The most prevalent diagnosis in the three groups was COPD followed by interstitial lung disease, bronchial asthma and ARDS in group A, obesity hypoventilation and pulmonary odema in group B and obesity hypoventilation in group C. There is significant difference between groups.
The PH &Pao2 was significantly lowest in invasive and noninvasive failure group and highest in noninvasive mechanical ventilation. As regard Pco2 it was significantly highest in noninvasive failure group and lowest in noninvasive group. However, HCO3 level showed no significant difference between the studied groups.
The commonest cause of ICU admission in the three groups was impending respiratory failure followed by disturbed level of consciousness & shock with significant difference between the three groups.
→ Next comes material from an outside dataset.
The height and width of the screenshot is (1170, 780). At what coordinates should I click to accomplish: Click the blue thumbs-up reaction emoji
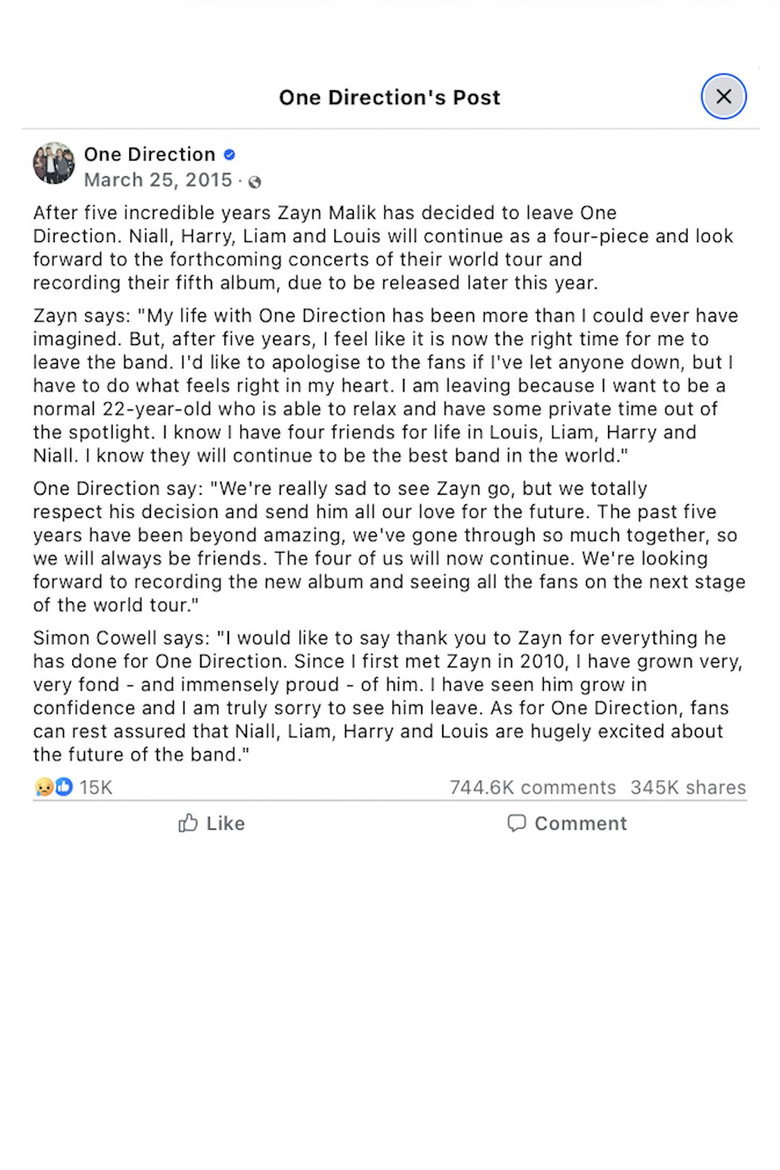tap(64, 788)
The commonest indication of mechanical ventilation in all the studied patients was acute on top of chronic respiratory failure followed by acute hypoxemic respiratory failure , post arrest & coma
The commonly used initial mode of mechanical ventilation in invasive group was CMV followed by SIMV. In noninvasive group, it was BiPAP followed by CPAP. In noninvasive failure group, it was BiPAP, with significant difference between the three groups.
The highest percentage of invasive mechanical ventilation (Group A)was delivered by orotracheal tube and the highest percentage of noninvasive mechanical ventilation (Group B) was delivered by oronasal mask and all Noninvasive failure Group C was delivered by oronasal mask followed by orotracheal tube.
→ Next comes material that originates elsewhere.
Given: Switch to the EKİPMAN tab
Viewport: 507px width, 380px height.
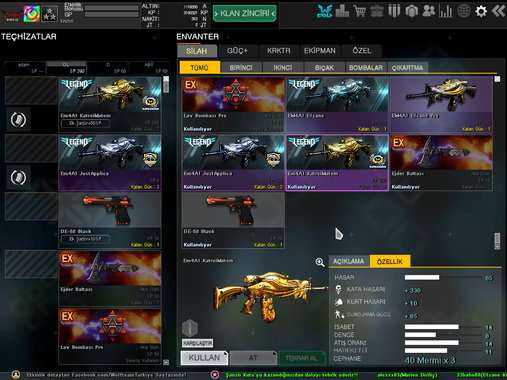Looking at the screenshot, I should click(x=320, y=51).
The commonest mode of weaning in invasive mechanically ventilated groups was pressure support . In noninvasive group B, mode of weaning was administration of o2 by nasal cannula or venturi with significant difference between the three groups .
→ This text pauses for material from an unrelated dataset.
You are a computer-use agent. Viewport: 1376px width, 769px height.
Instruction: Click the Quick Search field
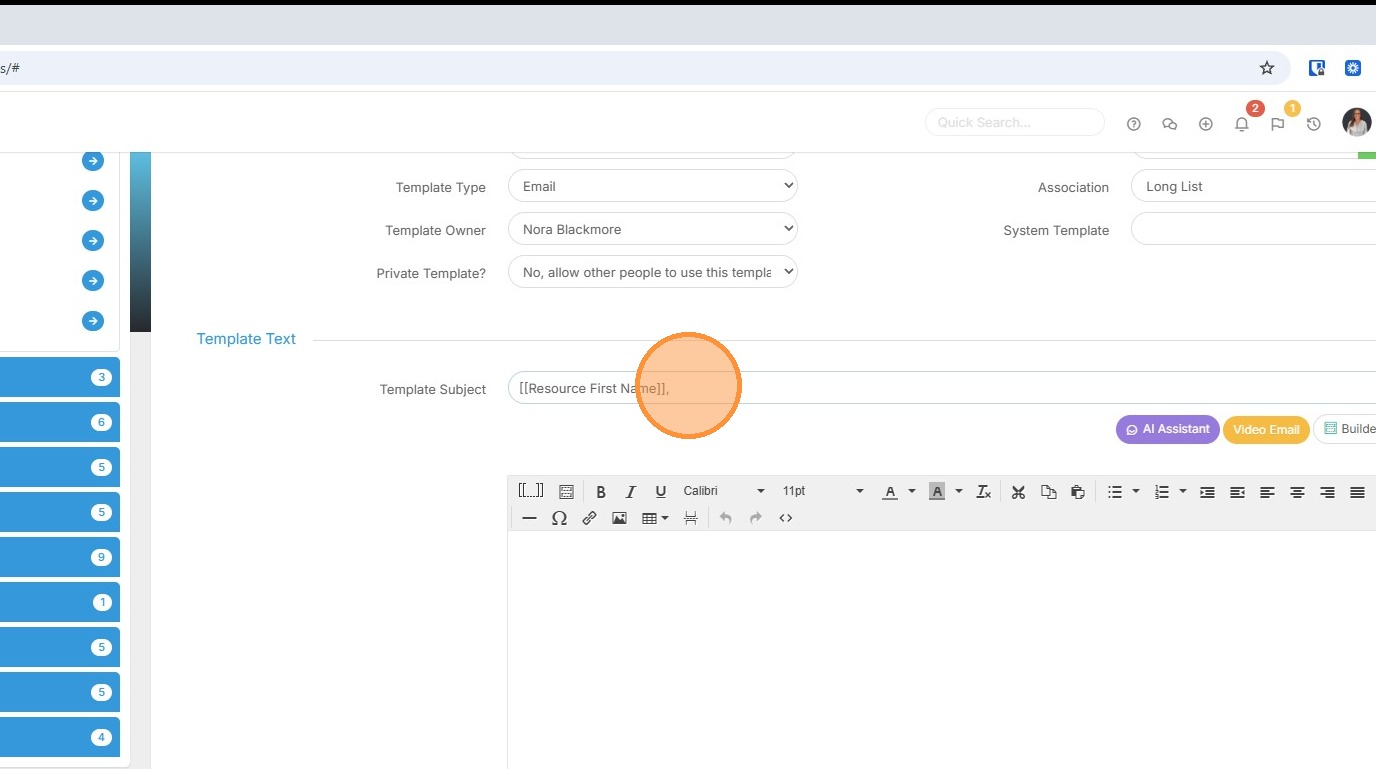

The mean duration of mechanical ventilation , duration of weaning and the mean length of ICU admission was significantly highest in noninvasive failure group and lowest in Noninvasive group.
Invasive mechanical ventilation was associated with higher incidence of complication in the form of renal failure followed by ventilator acquired pneumonia, cardiogenic shock,Tracheostomy, pulmonary embolism & septicemia and acute liver cell failure Noninvasive mechanical ventilation associated with lower incidence of complication in the form of nasal bridge and ulceration . In noninvasive failure the highest associated complication was delayed intubation and brain anoxia. Development of complication was associated with high APACHE II score
There was low percentage of reintubation recorded in our study.
Invasive mechanical ventilation was associated with high mortality rate followed by noninvasive failure group with no recorded mortality in noninvasive ventilation.
As regard outcome, higher mortality rate was in female sex & was associated with positive history of smoking with no significant relation between outcome and sex, history of smoking.
High APACHE II score and low Glasgow coma scale were significantly associated with higher mortality rate.
Co-morbid diseases as atrial fibrillation, renal disease, and neuromuscular disease were significantly associated with higher mortality rate
As regard diagnosis, ARDS& pneumonia had higher mortality rate followed by bronchial asthma, interstitial lung disease, lower mortality was associated with COPD.
As regard cause of ICU admission, shock had higher mortality rate followed by impending respiratory failure.
As regard indication of mechanical ventilation, acute hypoxemic respiratory failure followed by post arrest had higher mortality rate than acute on top of chronic respiratory failure.
As regard mode of mechanical ventilation, noninvasive ventilation was associated with no mortality rate. IPPV was associated with higher mortality rate than SIMV. As regard mode of weaning, pressure support was associated with no mortality rate.
The cutoff point of APACHE II score is >30 had an optimal discrimination of patients with highest risk of ICU mortality.
The cutoff point of Glasgow Coma Score is <10 had an optimal discrimination of patients with highest risk of ICU mortality.